See more: EU Agreement on Crypto Regulation Limits Stablecoins, Leaves Out NFTs and DeFi

They play a big role in U.S. legislation currently underway to build a regulatory framework for cryptocurrencies. And many other countries, notably India, have effectively banned them outright by making it illegal to use cryptocurrencies for payments.

Read here: Senate Crypto Bill Debuts, and Crypto Industry Gets Big Wins

Also, stablecoins have started making their way into the broader public’s mind as a payments tool, with their use in crypto payments growing to as much as 15% of its volume, according to cryptocurrency payments technology firm BitPay.

See this: Bitcoin’s Future as a Payments Tool Is Bright, Says BitPay CEO

Another sign of this is the spike in stablecoin purchases recorded this weekend in Argentina, when a political battle sent the already inflation-damaged peso even lower.

Big Ambitions, Big Opposition

Libra, later rebranded and scaled back to Diem, ran into an instant wall of rage, fear and threats by elected officials, central bankers and regulators around the world who saw the project as an imminent and existential threat to governments’ fiat currencies and control of their economies, particularly during crises.

Allowing a private company — particularly one as globally dominant and widely mistrusted as Facebook — to create a digital currency usable by anyone across any borders in real time would give it a power that the economic and political powers that be could not cede to even a well-regarded company, to say nothing of one with its privacy and regulatory failings. Concerns included protecting consumers, combatting money laundering and a variety of other security and financial risks.

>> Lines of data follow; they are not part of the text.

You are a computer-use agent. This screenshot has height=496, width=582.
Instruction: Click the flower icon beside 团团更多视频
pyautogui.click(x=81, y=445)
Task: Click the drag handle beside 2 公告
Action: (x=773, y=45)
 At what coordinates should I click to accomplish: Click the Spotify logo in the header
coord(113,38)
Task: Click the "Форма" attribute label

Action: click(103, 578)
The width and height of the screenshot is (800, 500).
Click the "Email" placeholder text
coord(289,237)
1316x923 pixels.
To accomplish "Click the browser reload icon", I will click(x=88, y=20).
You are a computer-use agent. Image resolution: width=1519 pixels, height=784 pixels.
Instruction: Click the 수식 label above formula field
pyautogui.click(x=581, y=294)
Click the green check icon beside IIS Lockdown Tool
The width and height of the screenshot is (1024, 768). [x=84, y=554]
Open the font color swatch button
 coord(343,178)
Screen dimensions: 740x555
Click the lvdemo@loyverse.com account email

A month after the Libra announcement, Sen. Sherrod Brown (D-Ohio) memorably said, “Like a toddler who has gotten his hands on a book of matches, Facebook has burned down the house over and over and called every arson a learning experience…It takes a breathtaking amount of arrogance to look at that track record and go, you know what we ought to try next? Let’s run our own bank and our own for-profit version of the Federal Reserve, and let’s do it for the whole world.”

Pitched as a group effort by 25 firms of which Facebook was merely one equal partner, allies quickly began jumping ship, led by payments giants including Mastercard, Visa and PayPal.

That the latter was first to abandon ship was a personal blow to former PayPal President David Marcus, who oversaw Novi and spearheaded the Libra project for Meta. Marcus departed Novi in December, announcing plans to build Lightspark, a startup focused on joining payments firms including Strike, Stripe and Cash App, among others, in using the faster, cheaper and more scalable bitcoin Layer 2 blockchain Lightning Network for payments.